Aim of the exercise — Report each line in the rows below that contains the word "Toggle", copying every such line in full.

(Word and item position data)
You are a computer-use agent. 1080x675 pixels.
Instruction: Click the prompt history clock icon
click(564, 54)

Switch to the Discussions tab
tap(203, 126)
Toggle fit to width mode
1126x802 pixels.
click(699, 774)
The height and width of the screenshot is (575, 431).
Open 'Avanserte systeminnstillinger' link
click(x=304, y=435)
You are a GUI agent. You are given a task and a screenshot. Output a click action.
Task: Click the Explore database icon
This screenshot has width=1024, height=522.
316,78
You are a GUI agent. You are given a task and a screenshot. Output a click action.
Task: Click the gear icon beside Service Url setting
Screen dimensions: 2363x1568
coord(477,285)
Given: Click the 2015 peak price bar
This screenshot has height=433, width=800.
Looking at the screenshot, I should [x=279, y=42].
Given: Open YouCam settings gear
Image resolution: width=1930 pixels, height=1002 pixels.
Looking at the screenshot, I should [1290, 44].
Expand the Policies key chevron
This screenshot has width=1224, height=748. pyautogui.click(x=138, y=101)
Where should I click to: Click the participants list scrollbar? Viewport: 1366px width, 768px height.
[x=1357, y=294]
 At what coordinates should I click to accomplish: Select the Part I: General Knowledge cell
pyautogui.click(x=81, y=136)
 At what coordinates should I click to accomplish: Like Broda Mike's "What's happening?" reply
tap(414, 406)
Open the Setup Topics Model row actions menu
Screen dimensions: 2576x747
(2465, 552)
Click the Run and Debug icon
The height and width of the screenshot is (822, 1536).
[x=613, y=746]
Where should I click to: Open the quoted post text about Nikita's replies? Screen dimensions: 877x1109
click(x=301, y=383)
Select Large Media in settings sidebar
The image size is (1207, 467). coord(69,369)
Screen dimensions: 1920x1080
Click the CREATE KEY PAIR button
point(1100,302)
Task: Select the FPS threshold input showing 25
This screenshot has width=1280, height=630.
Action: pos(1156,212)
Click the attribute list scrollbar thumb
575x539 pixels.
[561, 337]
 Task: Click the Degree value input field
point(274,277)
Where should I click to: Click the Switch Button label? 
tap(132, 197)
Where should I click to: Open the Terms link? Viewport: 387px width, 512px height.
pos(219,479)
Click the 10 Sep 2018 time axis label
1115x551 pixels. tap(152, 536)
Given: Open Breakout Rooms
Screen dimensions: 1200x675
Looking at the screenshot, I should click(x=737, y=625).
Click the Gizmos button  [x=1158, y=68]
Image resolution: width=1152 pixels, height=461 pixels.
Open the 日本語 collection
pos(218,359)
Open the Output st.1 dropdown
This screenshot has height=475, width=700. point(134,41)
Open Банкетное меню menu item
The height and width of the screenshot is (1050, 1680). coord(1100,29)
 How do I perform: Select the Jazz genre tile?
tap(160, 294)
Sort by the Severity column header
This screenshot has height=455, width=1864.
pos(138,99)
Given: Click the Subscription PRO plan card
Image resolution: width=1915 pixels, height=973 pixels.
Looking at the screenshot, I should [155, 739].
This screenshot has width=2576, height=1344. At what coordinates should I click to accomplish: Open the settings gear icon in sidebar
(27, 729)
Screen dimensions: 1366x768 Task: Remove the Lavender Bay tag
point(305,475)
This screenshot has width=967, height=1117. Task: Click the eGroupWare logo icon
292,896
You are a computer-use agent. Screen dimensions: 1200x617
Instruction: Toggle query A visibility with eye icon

Answer to this exercise —
Toggle fit to width mode
Instruction: Toggle query A visibility with eye icon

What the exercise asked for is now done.